Blind since the age of two, 14-year-old Ben Underwood uses the same sonar navigation techniques as dolphins.
Credit: Theo Rigby/Austral Press
Ben Underwood is a remarkable teenager, who loves to skateboard, ride his bicycle and play football and basketball. For the most part, the Californian 14-year-old is just like other kids his age. What makes Underwood remarkable is his ability to master these activities despite the fact that he is blind.
Underwood had both eyes removed after being diagnosed with retinal cancer at age two. To most people's amazement upon meeting him, he seems completely unfazed by his lack of sight, defying common stereotypes about blindness as a disability. So how does he do it?
The answer is echolocation: the sonar navigation technique used by bats, dolphins, several other mammals and some birds. As Underwood moves about he habitually makes clicking noises with his tongue; these sounds bounce off surfaces and, with each return, add to Underwood's perception of his surroundings.
He's so good at it that he can tell the difference between a fire hydrant and a rubbish bin, distinguish between parked cars and trucks, and — if you take him to a house he's never been to before — he will tell you he can 'see' a staircase in that corner and a kitchen in the other. He can even distinguish between different materials. As he explains, "Metallic objects have a soft echo. Wood sounds hard and glass sounds sharp."
While Underwood is exceptionally talented at 'seeing with sound' as he calls it (also known as 'facial vision', 'bat-like vision' and an 'extra sense'), he's not the only blind person who uses self-generated sounds to navigate. In fact, researchers believe that all people, even the sighted, use echolocation to varying degrees.
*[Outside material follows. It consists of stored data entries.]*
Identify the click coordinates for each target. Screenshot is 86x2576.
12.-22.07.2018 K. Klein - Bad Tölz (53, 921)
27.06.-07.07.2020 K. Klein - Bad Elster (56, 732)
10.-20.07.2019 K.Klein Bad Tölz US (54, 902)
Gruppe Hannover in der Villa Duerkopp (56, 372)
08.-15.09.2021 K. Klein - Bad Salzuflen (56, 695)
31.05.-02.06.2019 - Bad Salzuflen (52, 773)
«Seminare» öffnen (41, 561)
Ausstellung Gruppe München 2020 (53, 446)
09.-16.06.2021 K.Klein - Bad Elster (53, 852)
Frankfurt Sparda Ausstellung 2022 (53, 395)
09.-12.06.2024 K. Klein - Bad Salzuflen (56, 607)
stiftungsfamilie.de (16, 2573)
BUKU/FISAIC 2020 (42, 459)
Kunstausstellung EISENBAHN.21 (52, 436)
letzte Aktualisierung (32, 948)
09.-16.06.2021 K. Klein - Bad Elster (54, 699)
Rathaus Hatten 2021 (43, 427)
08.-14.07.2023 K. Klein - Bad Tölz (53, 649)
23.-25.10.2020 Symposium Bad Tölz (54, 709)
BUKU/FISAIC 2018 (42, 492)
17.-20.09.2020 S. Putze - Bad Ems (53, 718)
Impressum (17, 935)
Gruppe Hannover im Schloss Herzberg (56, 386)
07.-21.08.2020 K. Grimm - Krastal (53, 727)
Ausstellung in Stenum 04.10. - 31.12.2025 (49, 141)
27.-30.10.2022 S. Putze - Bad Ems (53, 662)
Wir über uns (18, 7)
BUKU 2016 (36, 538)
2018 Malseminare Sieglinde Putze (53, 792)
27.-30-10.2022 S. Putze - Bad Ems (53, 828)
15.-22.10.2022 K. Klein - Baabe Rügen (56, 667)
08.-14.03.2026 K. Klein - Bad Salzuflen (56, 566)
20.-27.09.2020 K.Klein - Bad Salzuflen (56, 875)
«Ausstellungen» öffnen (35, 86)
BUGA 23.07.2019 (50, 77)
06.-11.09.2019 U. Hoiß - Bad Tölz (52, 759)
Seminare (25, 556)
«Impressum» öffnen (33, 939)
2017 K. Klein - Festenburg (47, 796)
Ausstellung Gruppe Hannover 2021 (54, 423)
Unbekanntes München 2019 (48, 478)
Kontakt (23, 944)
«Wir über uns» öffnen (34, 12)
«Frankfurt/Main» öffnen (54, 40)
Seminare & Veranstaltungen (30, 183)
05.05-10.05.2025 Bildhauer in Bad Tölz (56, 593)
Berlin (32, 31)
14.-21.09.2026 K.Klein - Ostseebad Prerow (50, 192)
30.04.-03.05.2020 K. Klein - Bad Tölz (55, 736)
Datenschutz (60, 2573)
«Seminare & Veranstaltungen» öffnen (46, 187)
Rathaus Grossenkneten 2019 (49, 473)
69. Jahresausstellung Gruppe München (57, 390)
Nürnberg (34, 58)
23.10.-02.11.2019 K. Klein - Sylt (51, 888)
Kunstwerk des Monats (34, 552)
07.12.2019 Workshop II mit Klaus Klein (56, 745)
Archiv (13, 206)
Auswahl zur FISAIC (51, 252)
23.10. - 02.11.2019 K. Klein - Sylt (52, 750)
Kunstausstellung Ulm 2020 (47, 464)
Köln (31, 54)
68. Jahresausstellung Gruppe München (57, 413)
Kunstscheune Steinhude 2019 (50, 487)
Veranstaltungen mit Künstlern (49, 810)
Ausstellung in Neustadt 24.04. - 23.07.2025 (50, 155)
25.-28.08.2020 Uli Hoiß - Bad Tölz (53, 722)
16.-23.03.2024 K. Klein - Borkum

The technique contributes to spatial perception: our awareness of what surrounds us. In our brains, the region that deals with spatial perception is found in a separate zone to that dealing with vision, and receives signals from various sites in the brain including the visual, auditory and tactile centres.
To better understand the concept, close your eyes and ask a friend to guide you through an unfamiliar environment. Touch the objects, furniture and walls around you. Soon you will find yourself with a kind of
three-dimensional map in your mind. This spatial perception is generally created using visual information as well, so you don't notice the contribution made by tactile cues.
We can make a similar 3-D map using auditory cues. In daily life, we use this ability to perceive the direction of sounds coming towards us: a subconscious mechanism in the brain analyses minute differences between sounds as they reach each ear to target a sound's source. In echolocation, the brain also calculates the distance to an object, based on the time it takes for each echo to return.
Although research has shown that echolocation is a normal part of human perception, most people aren't aware of their ability, and rely primarily on vision for orientation. Blind people, however, tend to increase their reliance on auditory feedback, just as their other active senses are heightened.
Since the 1950s, research in echolocation has led to the development of sonar-based devices that emit pulses of ultrasound and convert the returning echoes into meaningful patterns of sound. For example, when one such device detects an obstacle in the user's path, the beeps emitted decrease in tone as the user approaches the object.
Andrew Downie provides technical resources for people with a disability and wrote his psychology thesis on the use of Sonicguide, a sonar-based mobility aid for the blind. Downie, who is blind himself and an avid user of both self-generated and device-aided echolocation, says that despite the technology's potential to enhance the mobility of blind people, many are reluctant to use the technique.
He attributes this to the fact that making clicking or other sounds in public can attract unwanted attention, or be considered socially inappropriate. As a result, he estimates that in Australia fewer than 10 per cent of blind people consciously use some form of echolocation to navigate.
As with any other human ability, echolocation can be enhanced through training and practice. According to Downie, for those without sight, this could be an indispensable skill for improving orientation, navigation and ultimately, independence and self-esteem.
Puya Abolfathi is a biomedical engineer at the Quadriplegic Hand Research Unit of Sydney's Royal North Shore Hospital.